September 28th, 2009 08:23 pm by Kristi Tousignant

Love Lockdown

It’s happened to all of us.

You’re laying in your narrow dorm bed trying to somehow get comfortable on your ancient mattress when your hear it. The squeak of a spring. The rustle of blankets. The creak of a bedpost. Maybe a giggle or two.

Your roommate is hooking up. In the bed just feet away from  you.

Students at Tufts University are now prohibited from engaging in “any sex act in a dorm room while one’s roommate is present.” So Tufts kids looking to get some without consideration to their roomie, best think twice before getting busy in their bunk bed.

A crackdown on sexy time?

A crackdown on sexy time?

The regulation also states that “sexual activity in the room should not interfere with a roommate’s privacy, study habits or sleep.” So no more late night “study sessions,” either.

Apparently, at Tufts, this was the most common source of disagreement between roommates and ResLife there hopes the policy will help kids come to a resolution and compromise in these (dare we say it) sticky situations.
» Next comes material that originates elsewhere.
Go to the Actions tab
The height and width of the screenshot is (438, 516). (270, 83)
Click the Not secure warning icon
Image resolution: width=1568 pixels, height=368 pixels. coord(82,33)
Is this a new rule that ResLife here at this university should consider? Well, with the influx of forced triples and quads here on campus, this could be quite a challenge. With multiple roommates and a set of bunk beds, we feel like the odds of running into this situation are both higher and even more uncomfortable (anyone who has ever had to share a bunk bed knows what I am talking about.)

On the other hand, maybe it is just not a problem here at this university. I mean haven’t the kids at Tufts heard of the simple yet staunch principle of  “sexiling” we all learn our freshmen year? If your roommate is next you with an unknown guest, both hidden by blankets, isn’t that a cue to grab your pillow and head to your best friend’s floor?

To be honest who knows. But as someone who has lived in the dorms and in a triple, I have no trouble imagining that a policy like this would go unenforced here as well.